Stated task:
Quote every line from the one holding "You are a GUI" through the end of the items, both included, and leave the pictures out of your answer.

#### Recorded data

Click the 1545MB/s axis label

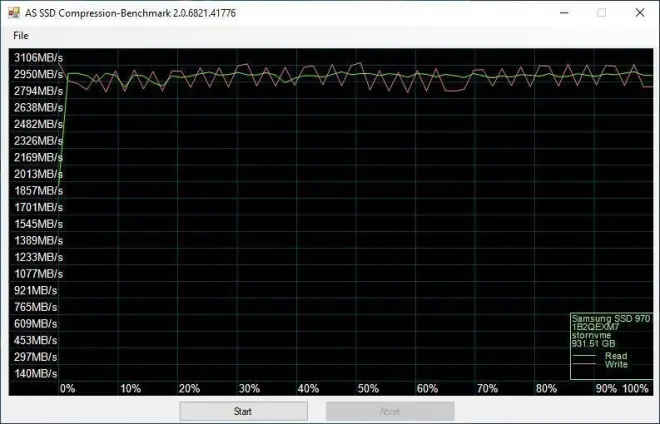(37, 224)
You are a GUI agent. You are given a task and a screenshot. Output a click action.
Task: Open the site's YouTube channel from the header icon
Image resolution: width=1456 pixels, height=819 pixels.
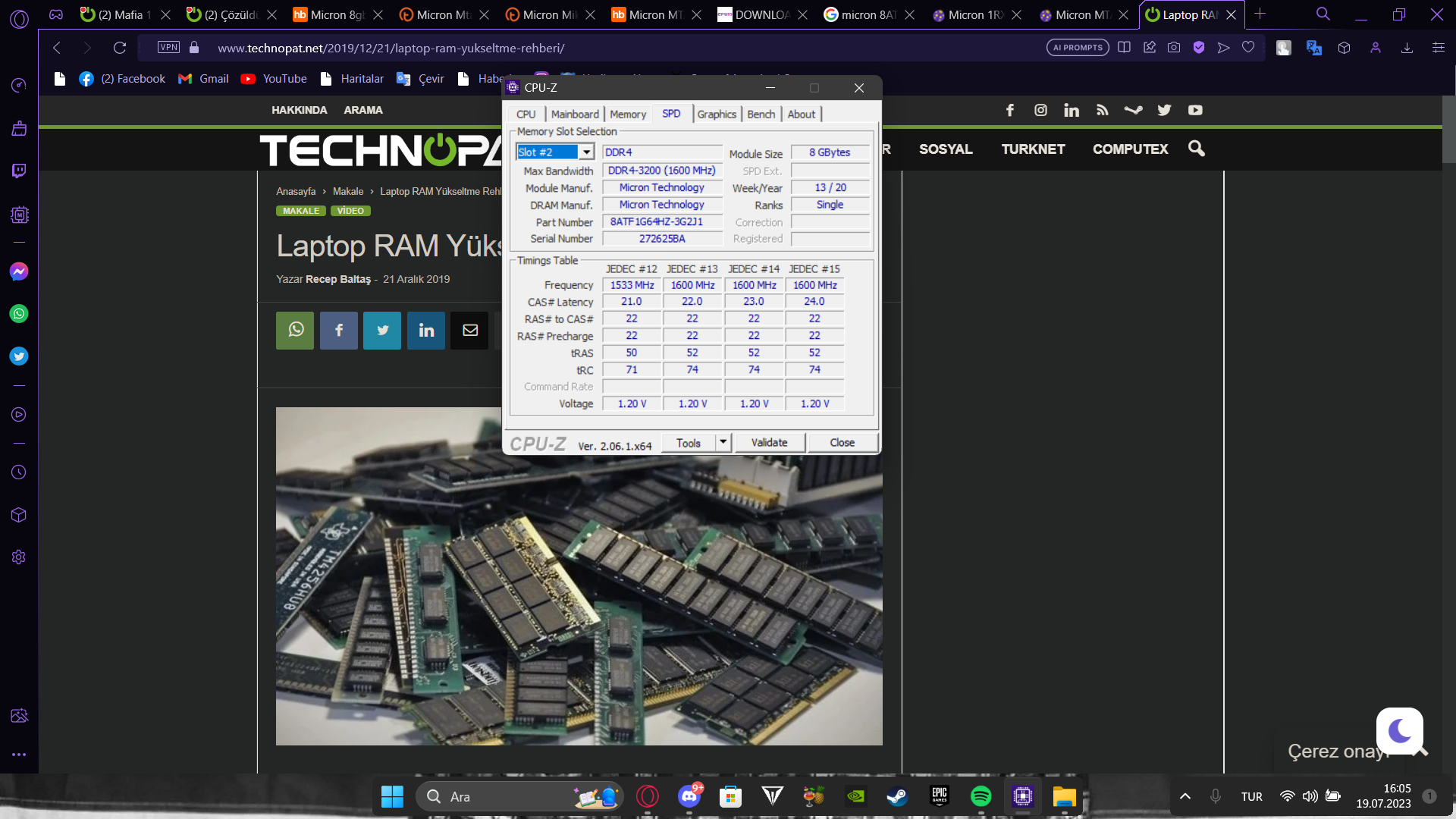click(1195, 110)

########

The response:
You are a GUI agent. You are given a task and a screenshot. Output a click action.
Task: Open the site's YouTube channel from the header icon
Image resolution: width=1456 pixels, height=819 pixels.
click(1195, 110)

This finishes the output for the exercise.